About the algorithm:

I would grab everything from the APIS and them chew the data on the machines memory.
I just need two thing from the api: userName and IdentityName/id .
that way i can have everything before calculating the diffs and etc.

Let me try something like that.

Hi @mpotti,

First think that i will do is factorise and using unique function for account retrieving, like :

def get_bearer_token(client_id, client_secret, base_url):
    token = requests.post(f"{base_url}/oauth/token?grant_type=client_credentials&client_id={client_id}&client_secret={client_secret}")
    return token.json()['access_token']

def api_request(url, headers):
    response = requests.get(url, headers=headers)
    total_count = int(response.headers.get('X-Total-Count', 0))
    return response.json(), total_count

def fetch_accounts(base_url, headers, source_id):
    offset = 0
    accounts = []
    while True:
        api_url = f"{base_url}/v3/accounts?offset={offset}&limit=250&count=true&filters=sourceId eq \"{source_id}\""
        response, total_count = api_request(api_url, headers)
        accounts.extend(response)
        if len(accounts) >= total_count:
            break
        offset += 250
    return accounts

Then use concurent procedure for retreving all accounts from differents sources.
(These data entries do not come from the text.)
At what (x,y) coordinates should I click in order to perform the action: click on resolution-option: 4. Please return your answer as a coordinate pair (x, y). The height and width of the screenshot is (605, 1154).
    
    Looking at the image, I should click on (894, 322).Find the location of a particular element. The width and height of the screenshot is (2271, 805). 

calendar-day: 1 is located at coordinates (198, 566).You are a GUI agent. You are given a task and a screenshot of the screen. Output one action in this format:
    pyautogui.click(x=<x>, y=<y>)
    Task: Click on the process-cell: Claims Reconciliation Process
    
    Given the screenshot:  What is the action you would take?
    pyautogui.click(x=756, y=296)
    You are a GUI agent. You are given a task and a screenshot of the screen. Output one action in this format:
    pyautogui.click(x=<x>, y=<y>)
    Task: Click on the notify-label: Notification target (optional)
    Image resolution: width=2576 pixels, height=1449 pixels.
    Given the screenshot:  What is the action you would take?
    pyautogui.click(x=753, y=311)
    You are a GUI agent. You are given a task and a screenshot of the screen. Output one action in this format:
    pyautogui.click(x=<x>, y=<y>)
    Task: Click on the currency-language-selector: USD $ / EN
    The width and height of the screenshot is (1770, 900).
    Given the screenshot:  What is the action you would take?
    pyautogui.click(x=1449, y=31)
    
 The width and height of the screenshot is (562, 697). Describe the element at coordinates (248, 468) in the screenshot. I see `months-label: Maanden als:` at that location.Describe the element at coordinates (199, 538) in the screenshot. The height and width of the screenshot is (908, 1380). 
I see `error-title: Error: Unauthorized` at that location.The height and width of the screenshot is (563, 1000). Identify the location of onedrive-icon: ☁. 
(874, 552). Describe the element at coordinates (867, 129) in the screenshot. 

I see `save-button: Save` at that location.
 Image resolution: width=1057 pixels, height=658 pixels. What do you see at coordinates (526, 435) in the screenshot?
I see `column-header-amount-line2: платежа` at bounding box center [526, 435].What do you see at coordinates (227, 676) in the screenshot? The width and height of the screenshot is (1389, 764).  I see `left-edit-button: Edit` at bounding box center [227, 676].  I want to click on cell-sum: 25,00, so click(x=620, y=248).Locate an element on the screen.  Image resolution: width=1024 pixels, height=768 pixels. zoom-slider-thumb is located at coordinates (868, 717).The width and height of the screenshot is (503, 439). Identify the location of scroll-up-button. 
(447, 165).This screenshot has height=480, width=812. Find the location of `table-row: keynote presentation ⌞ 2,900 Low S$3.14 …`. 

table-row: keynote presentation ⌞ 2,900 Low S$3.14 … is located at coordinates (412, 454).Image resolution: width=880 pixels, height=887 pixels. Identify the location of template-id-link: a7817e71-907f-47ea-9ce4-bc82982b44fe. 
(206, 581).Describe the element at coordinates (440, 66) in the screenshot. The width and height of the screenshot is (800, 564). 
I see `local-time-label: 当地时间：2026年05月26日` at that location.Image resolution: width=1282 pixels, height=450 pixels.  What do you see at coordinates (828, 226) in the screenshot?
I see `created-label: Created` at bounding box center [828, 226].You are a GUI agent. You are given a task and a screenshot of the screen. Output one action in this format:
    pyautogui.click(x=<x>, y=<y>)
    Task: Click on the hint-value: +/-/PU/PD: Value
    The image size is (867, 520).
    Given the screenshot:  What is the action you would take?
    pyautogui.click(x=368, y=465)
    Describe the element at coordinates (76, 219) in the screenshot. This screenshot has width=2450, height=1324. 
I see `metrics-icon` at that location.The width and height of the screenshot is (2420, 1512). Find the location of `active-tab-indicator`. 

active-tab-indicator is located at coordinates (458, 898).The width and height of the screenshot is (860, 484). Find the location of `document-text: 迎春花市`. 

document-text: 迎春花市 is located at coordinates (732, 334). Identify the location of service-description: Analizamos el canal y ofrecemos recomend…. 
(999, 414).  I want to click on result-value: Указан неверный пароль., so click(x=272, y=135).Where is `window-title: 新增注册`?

I will check how optmize you report generation

1 Like

I think my biggest issue is that for one of the sources the code is pulling back over 500K records.

Why there are more than 500K records ? uncorrelated accounts ?

Yes the code is currently pulling in all the accounts for each source.

You can filter only correlated accounts by using :

https://tenant.api.identitynow.com/v3/accounts?filters=uncorrelated%20eq%20%20false

Or if you want to combine your sourceId :

https://tenant.api.identitynow.com/v3/accounts?filters=uncorrelated%20eq%20%20true%20and%20sourceId%20eq%20%sourceId"

or in python :

https://tenant.api.identitynow.com/v3/accounts?filters=uncorrelated eq false and sourceId eq "yourSourceId"

Thank you I am trying that now with my largest source. With the filter logic in place last night it had failed to run. I am hoping with this filter that it cuts the time to process way down. From 7999 secs to something more in line with 2286 secs.

1 Like

Okay, let me know if it’s work. Thanks !

This time it completed successfully. Total number of records was 144810 and took 8123 seconds to complete. What is odd is that the other sources have about this many records if not a few more and take a faction of the time to complete. Not sure why this one takes to long to process. Any ideas?

CODE:

#This section is to pull ServiceNow Account in ISC
snowOffset = 0
snowApiUrl = baseUrl + "/v3/accounts?offset=" + str(snowOffset) +"&limit=250&count=true&filters=sourceId eq \"{{SourceID}}\" and uncorrelated eq false"

snowJsonData = requests.request("GET", snowApiUrl, headers=headers, data=payload)
snowReponseData = snowJsonData.json()

snowNumberOfRecords = int(snowJsonData.headers['X-Total-Count'])
print(str(snowNumberOfRecords))
snowAccounts = []
snowAccounts.extend(snowReponseData)

while snowOffset < snowNumberOfRecords:
    snowOffset += 250
    snowApiUrl = baseUrl + "/v3/accounts?offset=" + str(snowOffset) +"&limit=250&count=true&filters=sourceId eq \"{{SourceID}}\" and uncorrelated eq false"
    response = requests.request("GET", snowApiUrl, headers=headers, data=payload)
    snowAccounts.extend(response.json())      

It’s may be the communication delay beetween SNOW & your virtual appliance.

How many record do you have in this source ?

Currently on this source we 586928 Accounts, 4029 Entitlements.
I am using the correlated filter which would bring that number down to 144810 accounts. But it acts like it is ignoring that filter and running for the entire list. When I compare the amount of time to process it is right around the same time without the filter.

This topic was automatically closed 60 days after the last reply. New replies are no longer allowed.